Task to complete.
Your response should be every line of the data, written out exactly.

Task data.

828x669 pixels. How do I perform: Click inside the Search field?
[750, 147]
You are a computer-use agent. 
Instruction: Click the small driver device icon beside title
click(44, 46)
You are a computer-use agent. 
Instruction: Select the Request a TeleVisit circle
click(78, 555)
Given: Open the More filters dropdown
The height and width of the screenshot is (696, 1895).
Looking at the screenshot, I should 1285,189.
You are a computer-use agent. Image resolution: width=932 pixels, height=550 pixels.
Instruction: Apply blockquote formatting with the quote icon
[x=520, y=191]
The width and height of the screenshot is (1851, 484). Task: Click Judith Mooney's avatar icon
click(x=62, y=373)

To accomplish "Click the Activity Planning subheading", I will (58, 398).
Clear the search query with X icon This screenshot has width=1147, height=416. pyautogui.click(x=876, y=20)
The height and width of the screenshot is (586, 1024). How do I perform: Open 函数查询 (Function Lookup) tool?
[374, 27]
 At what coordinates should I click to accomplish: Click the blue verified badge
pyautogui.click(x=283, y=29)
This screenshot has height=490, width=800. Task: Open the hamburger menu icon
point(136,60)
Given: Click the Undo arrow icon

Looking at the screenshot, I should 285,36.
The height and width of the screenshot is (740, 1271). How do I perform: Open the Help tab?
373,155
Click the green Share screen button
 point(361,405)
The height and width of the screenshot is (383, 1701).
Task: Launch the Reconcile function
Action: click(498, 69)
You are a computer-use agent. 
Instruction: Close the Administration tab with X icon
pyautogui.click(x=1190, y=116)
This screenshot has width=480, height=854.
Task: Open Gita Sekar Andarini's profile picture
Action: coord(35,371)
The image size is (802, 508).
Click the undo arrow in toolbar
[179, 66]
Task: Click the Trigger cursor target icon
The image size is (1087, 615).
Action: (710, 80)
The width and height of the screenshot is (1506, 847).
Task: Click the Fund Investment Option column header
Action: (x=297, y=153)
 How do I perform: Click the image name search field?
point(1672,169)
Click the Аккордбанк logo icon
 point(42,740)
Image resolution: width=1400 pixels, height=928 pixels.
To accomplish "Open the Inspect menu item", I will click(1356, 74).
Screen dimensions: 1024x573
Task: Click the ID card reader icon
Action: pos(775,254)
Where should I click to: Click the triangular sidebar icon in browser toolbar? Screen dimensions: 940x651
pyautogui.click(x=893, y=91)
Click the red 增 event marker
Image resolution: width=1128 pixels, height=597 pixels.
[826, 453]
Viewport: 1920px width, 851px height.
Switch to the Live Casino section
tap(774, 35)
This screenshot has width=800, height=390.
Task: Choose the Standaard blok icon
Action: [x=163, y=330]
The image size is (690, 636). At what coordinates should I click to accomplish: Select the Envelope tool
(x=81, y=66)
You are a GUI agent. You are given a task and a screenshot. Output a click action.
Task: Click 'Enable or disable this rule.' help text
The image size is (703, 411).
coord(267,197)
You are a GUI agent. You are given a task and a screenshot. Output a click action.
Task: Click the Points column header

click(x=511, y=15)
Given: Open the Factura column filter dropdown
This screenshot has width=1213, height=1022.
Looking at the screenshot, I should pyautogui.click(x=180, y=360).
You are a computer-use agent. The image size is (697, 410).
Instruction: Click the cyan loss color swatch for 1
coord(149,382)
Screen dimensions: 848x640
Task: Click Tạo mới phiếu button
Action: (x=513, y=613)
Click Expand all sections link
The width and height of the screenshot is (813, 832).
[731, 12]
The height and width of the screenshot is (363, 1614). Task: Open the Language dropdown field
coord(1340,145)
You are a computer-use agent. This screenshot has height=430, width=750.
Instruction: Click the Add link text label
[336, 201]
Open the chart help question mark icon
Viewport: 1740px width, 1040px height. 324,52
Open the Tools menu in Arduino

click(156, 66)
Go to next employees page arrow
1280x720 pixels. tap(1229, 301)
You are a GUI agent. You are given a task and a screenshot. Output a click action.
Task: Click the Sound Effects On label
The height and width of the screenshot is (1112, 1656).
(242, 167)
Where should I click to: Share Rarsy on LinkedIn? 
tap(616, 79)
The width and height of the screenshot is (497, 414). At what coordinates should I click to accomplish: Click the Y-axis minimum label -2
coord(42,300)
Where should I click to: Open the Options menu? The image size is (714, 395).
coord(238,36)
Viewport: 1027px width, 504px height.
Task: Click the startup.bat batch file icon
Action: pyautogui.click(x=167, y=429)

Result of this exercise.
828x669 pixels. How do I perform: Click inside the Search field?
[750, 147]
You are a computer-use agent. 
Instruction: Click the small driver device icon beside title
click(44, 46)
You are a computer-use agent. 
Instruction: Select the Request a TeleVisit circle
click(78, 555)
Given: Open the More filters dropdown
The height and width of the screenshot is (696, 1895).
Looking at the screenshot, I should 1285,189.
You are a computer-use agent. Image resolution: width=932 pixels, height=550 pixels.
Instruction: Apply blockquote formatting with the quote icon
[x=520, y=191]
The width and height of the screenshot is (1851, 484). Task: Click Judith Mooney's avatar icon
click(x=62, y=373)

To accomplish "Click the Activity Planning subheading", I will (58, 398).
Clear the search query with X icon This screenshot has width=1147, height=416. pyautogui.click(x=876, y=20)
The height and width of the screenshot is (586, 1024). How do I perform: Open 函数查询 (Function Lookup) tool?
[374, 27]
 At what coordinates should I click to accomplish: Click the blue verified badge
pyautogui.click(x=283, y=29)
This screenshot has height=490, width=800. Task: Open the hamburger menu icon
point(136,60)
Given: Click the Undo arrow icon

Looking at the screenshot, I should 285,36.
The height and width of the screenshot is (740, 1271). How do I perform: Open the Help tab?
373,155
Click the green Share screen button
 point(361,405)
The height and width of the screenshot is (383, 1701).
Task: Launch the Reconcile function
Action: click(498, 69)
You are a computer-use agent. 
Instruction: Close the Administration tab with X icon
pyautogui.click(x=1190, y=116)
This screenshot has width=480, height=854.
Task: Open Gita Sekar Andarini's profile picture
Action: coord(35,371)
The image size is (802, 508).
Click the undo arrow in toolbar
[179, 66]
Task: Click the Trigger cursor target icon
The image size is (1087, 615).
Action: (710, 80)
The width and height of the screenshot is (1506, 847).
Task: Click the Fund Investment Option column header
Action: (x=297, y=153)
 How do I perform: Click the image name search field?
point(1672,169)
Click the Аккордбанк logo icon
 point(42,740)
Image resolution: width=1400 pixels, height=928 pixels.
To accomplish "Open the Inspect menu item", I will click(1356, 74).
Screen dimensions: 1024x573
Task: Click the ID card reader icon
Action: pos(775,254)
Where should I click to: Click the triangular sidebar icon in browser toolbar? Screen dimensions: 940x651
pyautogui.click(x=893, y=91)
Click the red 增 event marker
Image resolution: width=1128 pixels, height=597 pixels.
[826, 453]
Viewport: 1920px width, 851px height.
Switch to the Live Casino section
tap(774, 35)
This screenshot has width=800, height=390.
Task: Choose the Standaard blok icon
Action: [x=163, y=330]
The image size is (690, 636). At what coordinates should I click to accomplish: Select the Envelope tool
(x=81, y=66)
You are a GUI agent. You are given a task and a screenshot. Output a click action.
Task: Click 'Enable or disable this rule.' help text
The image size is (703, 411).
coord(267,197)
You are a GUI agent. You are given a task and a screenshot. Output a click action.
Task: Click the Points column header

click(x=511, y=15)
Given: Open the Factura column filter dropdown
This screenshot has width=1213, height=1022.
Looking at the screenshot, I should pyautogui.click(x=180, y=360).
You are a computer-use agent. The image size is (697, 410).
Instruction: Click the cyan loss color swatch for 1
coord(149,382)
Screen dimensions: 848x640
Task: Click Tạo mới phiếu button
Action: (x=513, y=613)
Click Expand all sections link
The width and height of the screenshot is (813, 832).
[731, 12]
The height and width of the screenshot is (363, 1614). Task: Open the Language dropdown field
coord(1340,145)
You are a computer-use agent. This screenshot has height=430, width=750.
Instruction: Click the Add link text label
[336, 201]
Open the chart help question mark icon
Viewport: 1740px width, 1040px height. 324,52
Open the Tools menu in Arduino

click(156, 66)
Go to next employees page arrow
1280x720 pixels. tap(1229, 301)
You are a GUI agent. You are given a task and a screenshot. Output a click action.
Task: Click the Sound Effects On label
The height and width of the screenshot is (1112, 1656).
(242, 167)
Where should I click to: Share Rarsy on LinkedIn? 
tap(616, 79)
The width and height of the screenshot is (497, 414). At what coordinates should I click to accomplish: Click the Y-axis minimum label -2
coord(42,300)
Where should I click to: Open the Options menu? The image size is (714, 395).
coord(238,36)
Viewport: 1027px width, 504px height.
Task: Click the startup.bat batch file icon
Action: pyautogui.click(x=167, y=429)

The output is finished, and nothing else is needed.